SUGLI ELETTRONI NELLE FASCE DI VAN ALLEN

CubeSat studentesco risolve mistero decennale

A volte, le dimensioni non contano. Come nel caso del mini-satellite realizzato da studenti dell’Università del Colorado che ha permesso di rivelare, per la prima volta, come siano creati gli elettroni presenti nelle fasce di radiazioni vicino alla Terra

     13/12/2017

Il CubeSat Csswe in camera pulita. Crediti: Università del Colorado a Boulder

Il mistero che durava da 60 anni sull’origine di alcune particelle altamente energetiche presenti nelle fasce di radiazione attorno alla Terra è stato ora risolto utilizzando i dati raccolti da un mini satellite, un CubeSat da tre unità costruito e gestito da studenti dell’Università del Colorado a Boulder. I risultati del nuovo studio, pubblicati sull’ultimo numero di Nature, indicano che gli elettroni di alta energia rintracciabili nella cintura interna delle fasce di Van Allen – strati di particelle energetiche intrappolate dal campo magnetico terrestre – vengono creati dai raggi cosmici generati da esplosioni di supernove.

Gli autori del nuovo studio, guidati da Xinlin Li del Laboratorio per la fisica dell’atmosfera e dello spazio dell’Università del Colorado a Boulder, hanno dimostrato che durante un particolare processo di decadimento dei neutroni – definito dagli esperti Crand, dall’inglese cosmic ray albedo neutron decay – i raggi cosmici che entrano nell’atmosfera terrestre si scontrano con atomi neutri, dando origine a uno splash che produce particelle cariche. Tra le particelle prodotte vi sono elettroni, che rimangono intrappolati nel campo magnetico terrestre.

Subito dopo la scoperta delle fasce di radiazione di Van Allen nel 1958, scienziati sia americani che russi conclusero che il processo di decadimento Crand era probabilmente all’origine dei protoni ad alta energia intrappolati nel campo magnetico terrestre. Ma, nel corso dei decenni successivi, nessuno è riuscito a rilevare con successo i corrispondenti elettroni prodotti durante il decadimento del neutrone.

Il CubeSat in questione, denominato Colorado Student Space Weather Experiment (Csswe), ospita un rivelatore di particelle per misurare il flusso dei protoni energetici solari e degli elettroni nella fascia di radiazioni attorno alla Terra. Si tratta di una versione ridotta dei rivelatori montati a bordo delle sonde gemelle Van Allen Probes, messe in orbita dalla Nasa nel 2012.

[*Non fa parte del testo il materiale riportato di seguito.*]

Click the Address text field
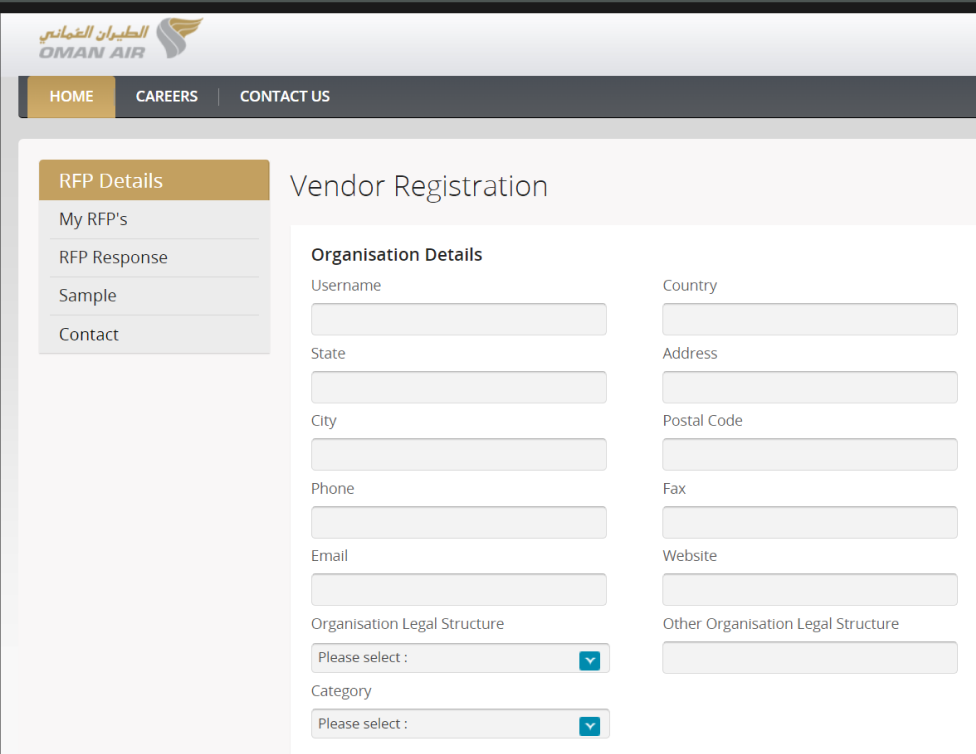Viewport: 976px width, 754px height. tap(809, 388)
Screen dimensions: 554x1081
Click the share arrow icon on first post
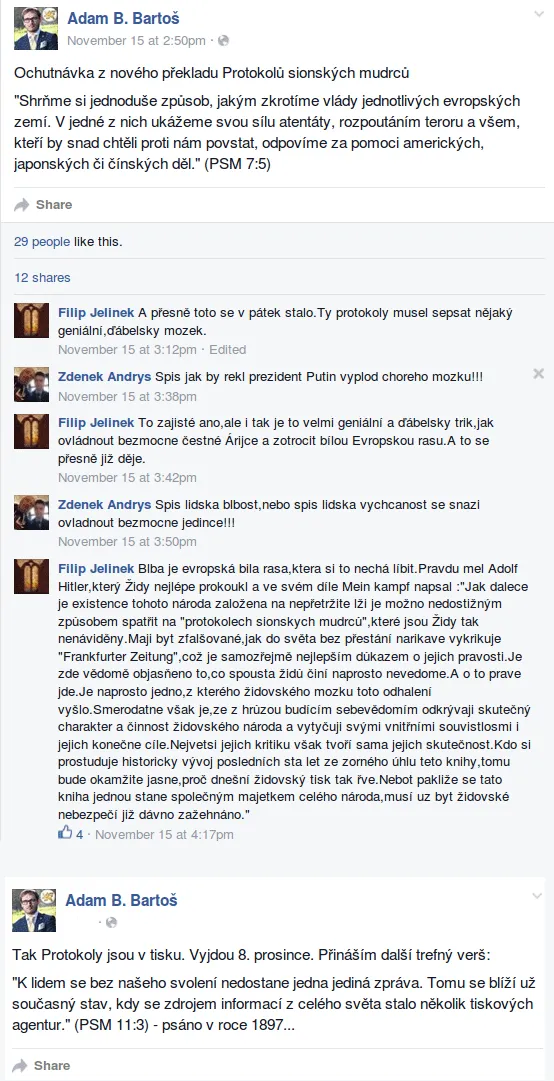22,205
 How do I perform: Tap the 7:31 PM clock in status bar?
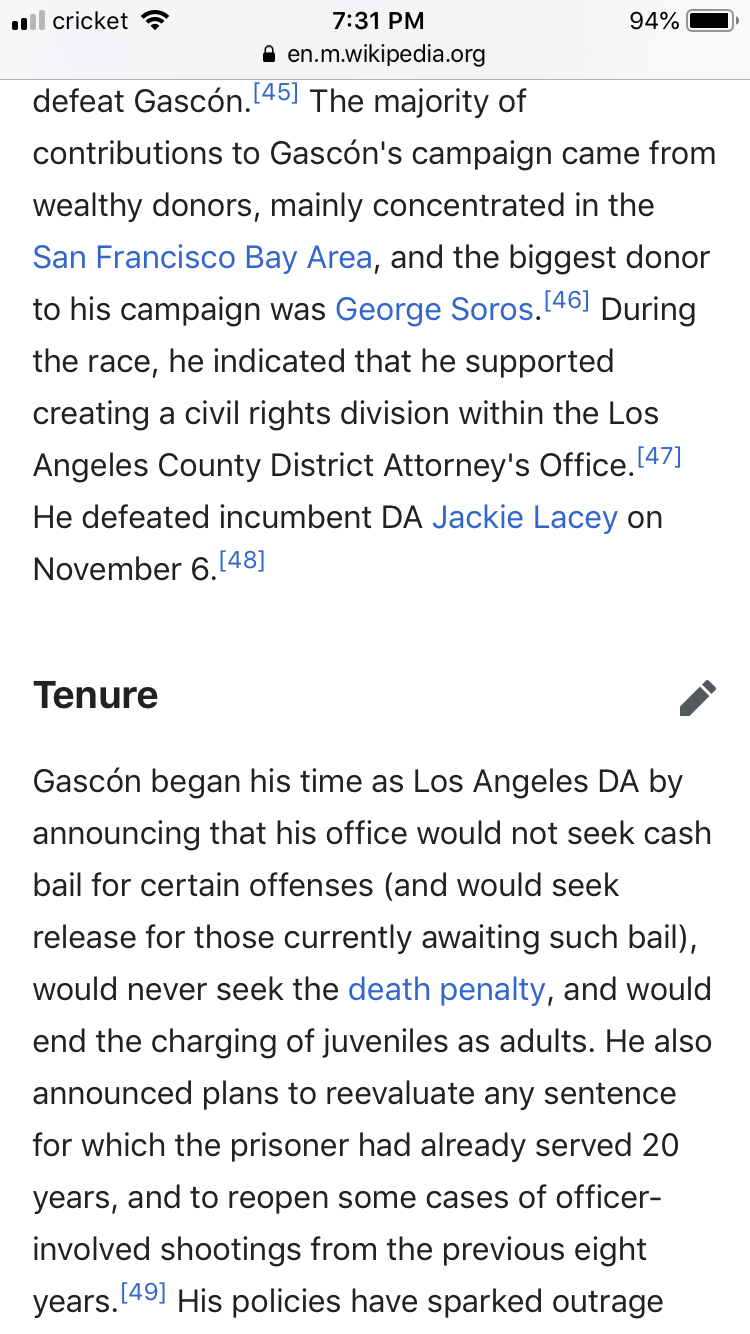(376, 20)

Ground station Csswe. Crediti: Università del Colorado a Boulder

Lanciata sempre nel 2012, la piccola missione Csswe ha coinvolto diverse decine di studenti dell’Università del Colorado a Boulder. È stata controllata per più di due anni da una stazione a terra posizionata sul tetto di un edificio del campus universitario.

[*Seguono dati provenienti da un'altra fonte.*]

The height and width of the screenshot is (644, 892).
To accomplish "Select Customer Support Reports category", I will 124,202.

I risultati hanno implicazioni per comprendere e prevedere meglio l’arrivo di elettroni energetici nello spazio vicino alla Terra, dal momento che queste particelle possono danneggiare i satelliti e rappresentano una costante minaccia per la salute degli astronauti, in particolare durante le missioni extra-veicolari.

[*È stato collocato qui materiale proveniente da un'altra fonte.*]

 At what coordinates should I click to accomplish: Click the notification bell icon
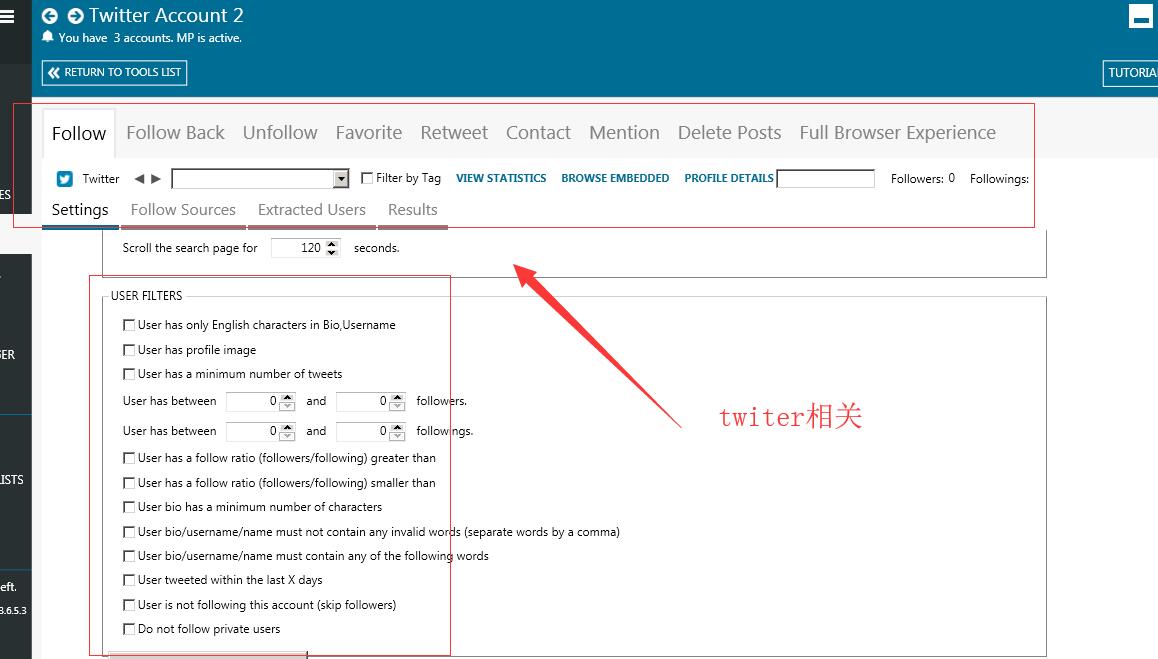pos(48,37)
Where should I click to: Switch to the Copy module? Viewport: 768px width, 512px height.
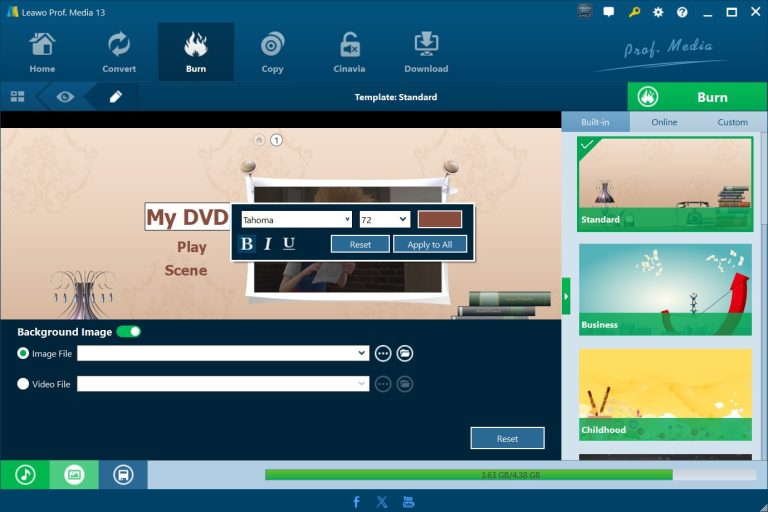[x=272, y=52]
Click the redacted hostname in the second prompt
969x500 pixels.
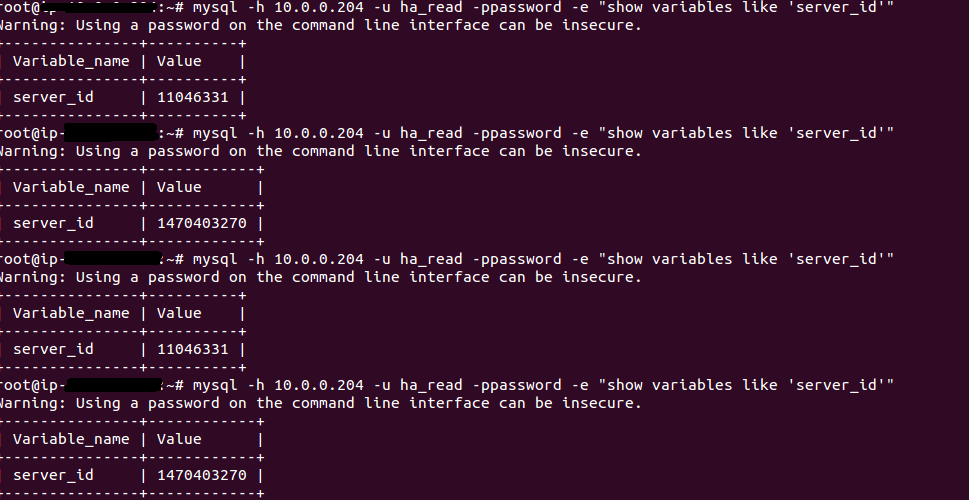111,133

«Questi risultati rivelano, per la prima volta, come siano create particelle cariche energetiche nell’ambiente spaziale vicino alla Terra», ha commentato Irfan Azeem, direttore di programma della Nsf, l’agenzia scientifica statunitense che ha finanziato il mini satellite. «È emozionante vedere come un CubeSats costruito da studenti universitari e neo-laureati sia al centro di un’importante scoperta scientifica».